On en avait partout de la misère, malgré le luxe qui était dans la salle, sur nous, sur le décor, ça débordait, il en jutait sur toute la terre malgré tout. Pour des artistes c'était des artistes… Il en montait d'elles de la poisse, sans qu'elles veuillent l'arrêter ou même le comprendre. Leurs yeux seulement étaient tristes. C'est pas assez les yeux. Elles chantaient la déroute d'exister et de vivre et elles ne comprenaient pas. Elles prenaient ça encore pour de l'amour, rien que pour de l'amour, on leur avait pas appris le reste à ces petites.
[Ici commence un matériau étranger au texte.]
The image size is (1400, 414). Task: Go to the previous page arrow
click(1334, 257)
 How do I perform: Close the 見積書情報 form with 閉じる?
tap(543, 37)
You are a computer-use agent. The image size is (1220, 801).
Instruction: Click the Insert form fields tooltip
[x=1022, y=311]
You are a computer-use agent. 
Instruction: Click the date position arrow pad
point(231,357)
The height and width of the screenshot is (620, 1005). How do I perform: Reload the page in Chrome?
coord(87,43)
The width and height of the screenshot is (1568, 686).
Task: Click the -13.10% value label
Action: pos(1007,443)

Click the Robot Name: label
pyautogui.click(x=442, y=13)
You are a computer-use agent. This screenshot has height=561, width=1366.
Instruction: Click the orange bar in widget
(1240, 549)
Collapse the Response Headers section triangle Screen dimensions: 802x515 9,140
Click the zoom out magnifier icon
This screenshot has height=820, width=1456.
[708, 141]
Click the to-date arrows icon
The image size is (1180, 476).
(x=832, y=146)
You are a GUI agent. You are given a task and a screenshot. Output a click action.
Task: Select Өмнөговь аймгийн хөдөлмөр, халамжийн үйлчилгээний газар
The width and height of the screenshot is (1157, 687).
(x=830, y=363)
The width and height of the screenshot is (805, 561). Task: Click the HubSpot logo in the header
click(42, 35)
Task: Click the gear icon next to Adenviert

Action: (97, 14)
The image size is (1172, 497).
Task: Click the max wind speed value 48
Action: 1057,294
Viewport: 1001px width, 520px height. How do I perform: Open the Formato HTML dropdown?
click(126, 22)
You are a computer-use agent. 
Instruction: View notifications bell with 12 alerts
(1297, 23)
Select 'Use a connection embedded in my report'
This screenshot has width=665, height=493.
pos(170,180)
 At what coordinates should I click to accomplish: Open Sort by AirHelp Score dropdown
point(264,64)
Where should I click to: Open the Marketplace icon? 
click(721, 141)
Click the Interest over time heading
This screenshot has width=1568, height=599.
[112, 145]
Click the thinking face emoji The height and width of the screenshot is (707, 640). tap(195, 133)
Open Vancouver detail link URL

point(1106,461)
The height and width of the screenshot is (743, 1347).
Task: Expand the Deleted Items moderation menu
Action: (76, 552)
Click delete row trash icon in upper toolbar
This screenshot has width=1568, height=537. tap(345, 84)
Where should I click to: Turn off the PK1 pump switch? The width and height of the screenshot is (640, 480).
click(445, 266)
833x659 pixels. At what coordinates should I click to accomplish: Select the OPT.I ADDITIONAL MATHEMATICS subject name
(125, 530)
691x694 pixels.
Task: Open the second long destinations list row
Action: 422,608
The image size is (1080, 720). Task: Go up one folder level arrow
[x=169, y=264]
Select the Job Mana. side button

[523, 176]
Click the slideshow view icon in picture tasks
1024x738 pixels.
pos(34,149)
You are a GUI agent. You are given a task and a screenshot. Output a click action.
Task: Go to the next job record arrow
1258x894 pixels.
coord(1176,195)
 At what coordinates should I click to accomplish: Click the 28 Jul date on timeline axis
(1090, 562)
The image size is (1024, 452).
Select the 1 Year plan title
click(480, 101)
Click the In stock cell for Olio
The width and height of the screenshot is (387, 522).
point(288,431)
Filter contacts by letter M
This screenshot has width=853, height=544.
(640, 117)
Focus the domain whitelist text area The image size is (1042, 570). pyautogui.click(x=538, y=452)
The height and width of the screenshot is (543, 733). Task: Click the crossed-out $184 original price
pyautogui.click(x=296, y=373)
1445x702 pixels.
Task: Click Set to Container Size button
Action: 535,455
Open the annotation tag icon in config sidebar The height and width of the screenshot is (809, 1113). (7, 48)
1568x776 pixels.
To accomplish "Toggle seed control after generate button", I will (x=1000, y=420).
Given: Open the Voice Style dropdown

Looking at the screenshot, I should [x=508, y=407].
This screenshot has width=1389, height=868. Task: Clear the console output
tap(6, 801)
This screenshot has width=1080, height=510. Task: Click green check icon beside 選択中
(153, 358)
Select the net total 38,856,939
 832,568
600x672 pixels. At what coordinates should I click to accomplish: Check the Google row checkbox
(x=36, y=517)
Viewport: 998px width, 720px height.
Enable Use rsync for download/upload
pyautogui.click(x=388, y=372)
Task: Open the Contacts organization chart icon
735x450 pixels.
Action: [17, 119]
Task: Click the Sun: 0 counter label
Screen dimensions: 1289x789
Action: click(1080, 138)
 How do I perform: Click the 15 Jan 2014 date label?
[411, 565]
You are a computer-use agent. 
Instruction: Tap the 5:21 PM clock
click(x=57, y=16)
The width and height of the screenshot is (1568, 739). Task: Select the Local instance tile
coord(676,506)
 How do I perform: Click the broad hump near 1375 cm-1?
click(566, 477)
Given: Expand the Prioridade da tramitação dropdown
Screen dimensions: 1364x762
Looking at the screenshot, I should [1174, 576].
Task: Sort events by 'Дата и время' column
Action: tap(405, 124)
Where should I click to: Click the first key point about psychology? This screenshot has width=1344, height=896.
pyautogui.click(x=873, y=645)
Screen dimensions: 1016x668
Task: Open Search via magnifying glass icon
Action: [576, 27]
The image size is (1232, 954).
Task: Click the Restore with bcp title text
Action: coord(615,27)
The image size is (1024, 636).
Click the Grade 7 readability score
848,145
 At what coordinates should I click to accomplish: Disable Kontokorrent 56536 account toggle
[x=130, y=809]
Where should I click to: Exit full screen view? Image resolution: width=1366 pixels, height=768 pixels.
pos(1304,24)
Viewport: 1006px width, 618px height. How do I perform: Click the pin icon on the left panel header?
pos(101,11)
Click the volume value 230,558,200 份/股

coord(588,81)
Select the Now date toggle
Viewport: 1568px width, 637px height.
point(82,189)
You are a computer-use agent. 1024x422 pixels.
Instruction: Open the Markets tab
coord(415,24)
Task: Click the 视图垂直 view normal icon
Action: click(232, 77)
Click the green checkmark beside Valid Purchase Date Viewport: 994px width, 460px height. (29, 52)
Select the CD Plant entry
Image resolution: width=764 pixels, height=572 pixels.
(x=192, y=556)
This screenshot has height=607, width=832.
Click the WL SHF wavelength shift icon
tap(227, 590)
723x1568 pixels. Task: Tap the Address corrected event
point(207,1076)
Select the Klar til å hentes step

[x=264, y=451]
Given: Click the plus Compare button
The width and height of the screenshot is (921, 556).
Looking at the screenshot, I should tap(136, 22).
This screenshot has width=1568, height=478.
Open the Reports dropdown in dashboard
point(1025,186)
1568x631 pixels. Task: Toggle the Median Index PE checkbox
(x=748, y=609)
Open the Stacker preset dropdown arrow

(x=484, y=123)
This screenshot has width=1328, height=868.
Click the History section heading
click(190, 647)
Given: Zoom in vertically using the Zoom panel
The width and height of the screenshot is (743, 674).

Un petit chagrin qu'elles chantaient soi-disant ! Qu'elles appelaient ça ! On prend tout pour des chagrins d'amour quand on est jeune et qu'on ne sait pas…
Where I go… where I look…
It's only for you… ou…
Only for you… ou …
Comme ça qu'elles chantaient.
C'est la manie des jeunes de mettre toute l'humanité dans un derrière, un seul, le sacré rêve, la rage d'amour. Elles apprendraient plus tard peut-être où tout ça finissait, quand elles ne seraient plus roses du tout, quand la poisse sérieuse de leur sale pays les aurait reprises, toutes les seize, avec leurs grosses cuisses de jument, leurs nichons sauteurs… Elle les tenait déjà d'ailleurs la misère au cou, au corps, les mignonnes, elles n'y couperaient pas elles. Au ventre, au souffle, qu'elle les tenait déjà la misère par toutes les ondes de leurs voix minces et fausses aussi.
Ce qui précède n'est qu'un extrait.